Review: Due Date

Due Date eventually settles into a rough if credible buddy film, one that at least washes off the stink of its initial nastiness.

Due Date
Photo: Warner Bros.

Todd Phillips’s films have generally represented missed opportunities for examination of masculine angst, setting up conflicts which, while initially relatable, are eventually abandoned in favor of intensive male-bonding sessions. Their progression has been predictable, from high-school-sweetheart separation anxiety (Road Trip) to college-separation anxiety (Old School) to the marriage terror of The Hangover, but this gradual slide into adulthood hasn’t necessarily been accompanied by any growth.
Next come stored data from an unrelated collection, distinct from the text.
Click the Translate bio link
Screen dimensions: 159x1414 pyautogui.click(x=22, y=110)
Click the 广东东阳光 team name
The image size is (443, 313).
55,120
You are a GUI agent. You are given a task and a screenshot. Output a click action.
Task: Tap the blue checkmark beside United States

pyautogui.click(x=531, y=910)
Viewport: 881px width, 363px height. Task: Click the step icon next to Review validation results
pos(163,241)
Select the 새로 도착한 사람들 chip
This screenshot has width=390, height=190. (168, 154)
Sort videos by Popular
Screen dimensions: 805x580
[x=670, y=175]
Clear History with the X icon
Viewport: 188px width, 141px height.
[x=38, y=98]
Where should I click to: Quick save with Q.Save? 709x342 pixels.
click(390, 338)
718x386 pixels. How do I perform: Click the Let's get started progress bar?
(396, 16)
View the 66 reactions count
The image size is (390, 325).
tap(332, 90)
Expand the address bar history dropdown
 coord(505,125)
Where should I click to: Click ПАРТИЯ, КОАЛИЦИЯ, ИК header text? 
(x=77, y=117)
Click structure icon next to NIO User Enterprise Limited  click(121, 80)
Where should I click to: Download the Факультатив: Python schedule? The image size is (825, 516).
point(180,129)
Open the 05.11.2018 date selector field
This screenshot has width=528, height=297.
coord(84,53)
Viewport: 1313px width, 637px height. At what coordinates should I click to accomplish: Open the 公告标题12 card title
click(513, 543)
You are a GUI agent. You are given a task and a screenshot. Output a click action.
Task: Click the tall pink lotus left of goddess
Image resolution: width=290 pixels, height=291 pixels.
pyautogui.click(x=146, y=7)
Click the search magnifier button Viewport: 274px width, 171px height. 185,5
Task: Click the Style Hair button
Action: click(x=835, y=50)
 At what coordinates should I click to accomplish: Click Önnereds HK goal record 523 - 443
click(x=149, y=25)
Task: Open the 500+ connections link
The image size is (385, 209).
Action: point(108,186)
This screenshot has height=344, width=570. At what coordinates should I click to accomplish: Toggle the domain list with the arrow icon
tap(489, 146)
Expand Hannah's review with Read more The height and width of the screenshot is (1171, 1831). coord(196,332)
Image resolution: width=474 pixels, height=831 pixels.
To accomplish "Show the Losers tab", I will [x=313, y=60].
Each new movie finds a fresh set of guys, fearful of change and responsibility, learning muddily defined lessons about what it means to be man.

Due Date employs the same setup, with father-to-be Peter Highman (Robert Downey Jr.) launched into a trial run at parenthood after he’s forced to drag man-child Ethan Tremblay (Zach Galifanakis) across the country, where Peter’s wife is preparing to give birth to their first child. First crossing his path at an Atlanta airport, the bumbling Ethan gets Peter in trouble at security, shot by an air marshal and eventually placed on the dreaded no-fly list.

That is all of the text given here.